Hace 200 años cualquiera que se atreviera a hacer semejantes señalamientos al Rey habría muerto en la horca… Cuando Franco tal vez habría habido algún crítico desaparecido o torturado hasta hacer que se retractara pero, evidentemente, el mundo es otro. Tan otro, que me tildan de cruel por practicar algo que hasta hace nada era visto como un deporte de gente bien. Una tradición incluso, que despertaba la admiración de nobles y plebeyos. ¿Acaso no es una actividad permitida en África? ¿Qué ley se supone que infringí al disparar a la bestia de más de 3 mil kilos?

Tanta sensiblería por una bestia me tiene desconcertado. Nadie me quita de la cabeza que todo no es más que una campaña de desprestigio estimulada desde la cochina izquierda radical que siempre ha querido hacer que la monarquía desaparezca y ahora se vale de la protección a los animales, que parece estar de moda en todo el mundo, para hacerme ver como un ser cruel que goza con el sufrimiento de los animales.

Lo peor es que no se qué debo hacer en estos momentos. Me siento como aquella miss que se pregunta si es preferible pedir permiso o pedir perdón. ¿Tendré que salir a ofrecer disculpas a la gente que se sintió ofendida por la foto del elefante o, por el contrario, me hago el tonto, aprovecho que estoy de reposo y dejo que el tiempo se encargue de hacer que todo el escándalo se olvide?

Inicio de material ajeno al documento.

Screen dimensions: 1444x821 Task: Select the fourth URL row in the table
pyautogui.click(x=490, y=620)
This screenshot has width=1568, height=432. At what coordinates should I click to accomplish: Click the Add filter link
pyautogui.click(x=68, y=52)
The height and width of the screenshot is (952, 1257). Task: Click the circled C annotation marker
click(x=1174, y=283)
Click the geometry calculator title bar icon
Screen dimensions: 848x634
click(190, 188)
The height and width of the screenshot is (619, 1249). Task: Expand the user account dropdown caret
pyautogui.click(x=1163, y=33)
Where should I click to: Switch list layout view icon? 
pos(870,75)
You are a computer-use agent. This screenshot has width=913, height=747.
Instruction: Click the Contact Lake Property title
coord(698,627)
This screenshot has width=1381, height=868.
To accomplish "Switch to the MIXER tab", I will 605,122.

¿Tendré que pedir permiso la próxima vez que se me ocurra salir de cacería o, simplemente, debo decir que no volveré a cazar porque ya no tengo edad para eso y representa un verdadero peligro?

¡Coño, que no logro entender por qué tanto revuelo! ¿Qué creían esos que hoy se escandalizan, que antes salía a cazar con dardos de anestesia para no hacer sufrir a las bestias?

Definitivamente, el mundo ha cambiado. No sé si esta gente realmente está tan sensibilizada con respecto a los animales o si es sólo una moda más que pasará. Lo que tengo claro es que al levantarme de esta cama haré menos caso de asesores y expertos y me dedicaré a estar más en contacto con el mundo, con lo que pasa, con los cambios, con la gente, para que no me vuelvan a crucificar por algo que, hasta hace nada, era visto como normal, esperado y admirado en un Rey.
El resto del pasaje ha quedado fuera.